Koonin “is not an authoritative voice on climate science,” Santer wrote, noting that the lab’s “climate scientists have devoted their careers to measuring, modeling, and understanding changes in the climate system. Professor Koonin has not.”
Santer’s dramatic statement this week highlights the lasting power of a political movement dreamed up in the conference rooms of the fossil fuel industry’s public relations firms and made real with the same kind of advertising campaigns that staved off smoking regulations for years after the health risks were clear. A co-author of the United Nations Intergovernmental Panel on Climate Change’s 1996 report, Santer wrote that year that: “The balance of evidence suggests a discernible human influence on global climate.” Those words made him the target of a harassment campaign that included everything from death threats to a congressional inquiry into his research funding.
The effects of climate change are today visible, and the solutions to all but eliminate fossil fuels ― electric vehicles, renewable electricity ― are cheaper and more widely available than ever before. Polls show a wide majority of Americans understand humans’ role in causing climate change and support government policies to mitigate it.
Tactics to delay the transition from fossil fuels have largely shifted. A Harvard University study published last week in the journal One Earth found that Exxon Mobil Corp. tweaked its rhetoric on climate change in recent years to deflect from systemic overhauls and instead focus on individuals’ lifestyle choices.

Records on locating elements on screens
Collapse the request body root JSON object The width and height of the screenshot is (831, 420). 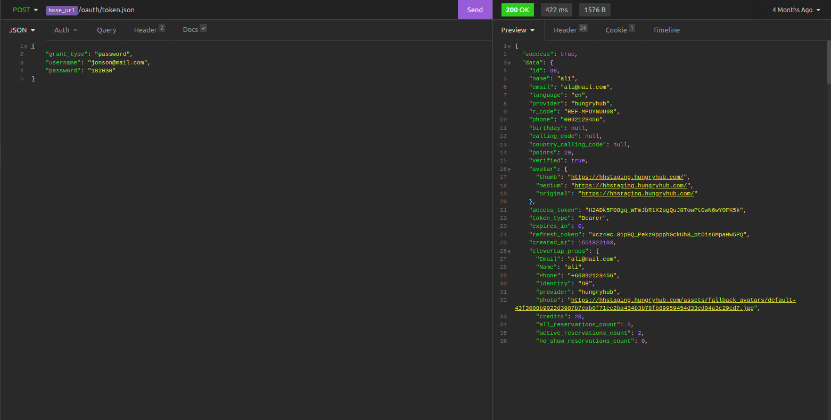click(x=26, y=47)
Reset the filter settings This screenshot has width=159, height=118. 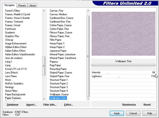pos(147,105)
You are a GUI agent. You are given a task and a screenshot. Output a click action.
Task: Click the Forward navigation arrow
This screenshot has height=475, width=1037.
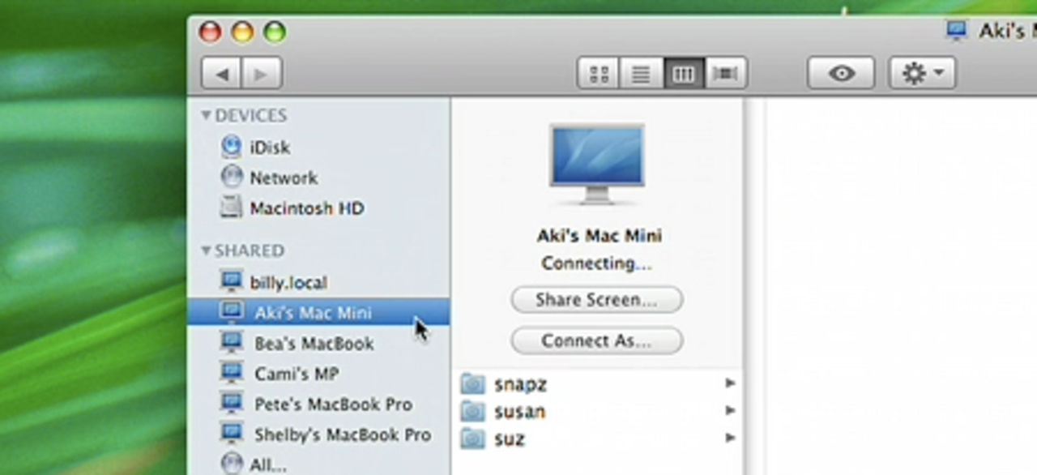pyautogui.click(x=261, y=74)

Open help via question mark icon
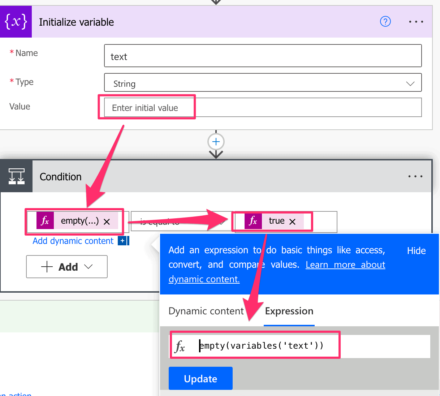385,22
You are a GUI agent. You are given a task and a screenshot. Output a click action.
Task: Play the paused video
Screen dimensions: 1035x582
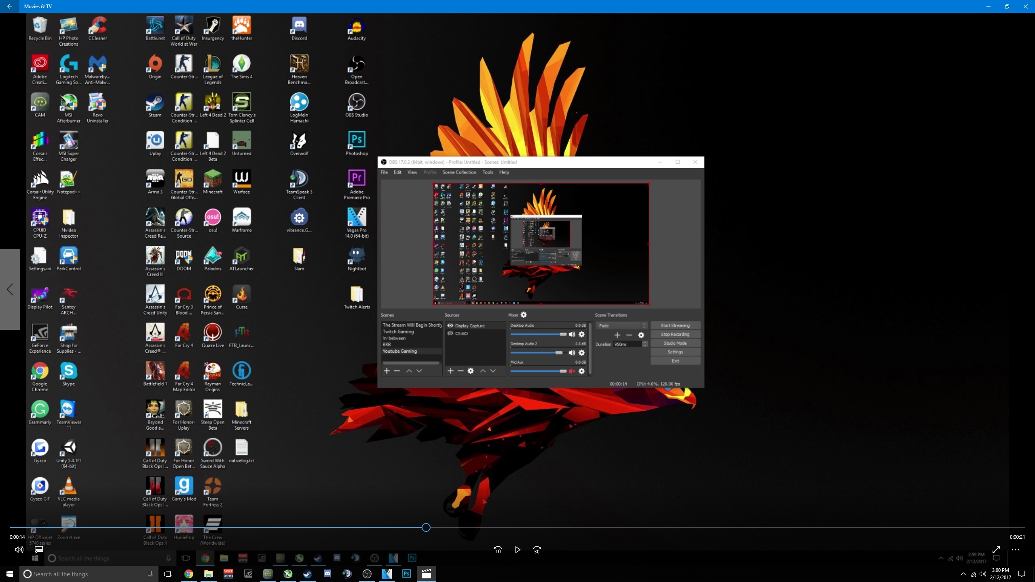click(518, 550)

▶ [Brief A] Echo the climate article word for word between "Tactics to delay" and "individuals’ lifestyle choices.", inclusive.
▶ [Brief B] In the climate article, which journal published the Harvard University study on Exxon Mobil's climate rhetoric?
▶ [Brief C] Pick up the climate article after its final sentence and continue it.

▶ [Expected answer A]
Tactics to delay the transition from fossil fuels have largely shifted. A Harvard University study published last week in the journal One Earth found that Exxon Mobil Corp. tweaked its rhetoric on climate change in recent years to deflect from systemic overhauls and instead focus on individuals’ lifestyle choices.

▶ [Expected answer B] One Earth

▶ [Expected answer C]
In undercutting the very conclusion that emissions cause climate change, Koonin represents a more traditional approach to denialism.
A Massachusetts Institute of Technology-trained theoretical physicist, Koonin, 69, spent five years as oil giant BP’s chief scientist before joining the Obama administration’s Department of Energy in 2009. After less than three years, he left to work for a national security think tank before taking his current job as director of New York University’s Center for Urban Science and Progress.
As public understanding of the threat global warming poses to society grew over the past decade, Koonin transformed himself into a contrarian darling of right-wing media, publishing routine diatribes against the proven link between fossil fuel emissions and planetary heating in pages notoriously loose with facts that challenge conservative ideologies.
In 2014, Koonin argued in a Wall Street Journal op-ed that climate science was “not yet mature enough to usefully answer the difficult and important questions being asked of it.” In 2017, he captured the Trump administration’s attention with his call to host a “red team-blue team” debate over climate change, a proposal that received so much internal criticism it failed to gain serious traction within the White House. His new book collating many of those same talking points received predictably fawning reviews in The New York Post and the Wall Street Journal.
His nearly 30-month stint in the Obama administration granted him unique credibility with conservatives, who see in apparent converts to their cause evidence that the scientific consensus on climate change is more of a worldwide conspiracy than empirical reality. Michael Shellenberger, an environmentalist turned climate contrarian, has become a similar fixture in the right-wing political universe, appearing on Fox News and Heartland Institute podcasts to recant his past participation in what he calls scientists’ “climate alarmism,” as E&E News reported last week.
Koonin did not return a request for an interview.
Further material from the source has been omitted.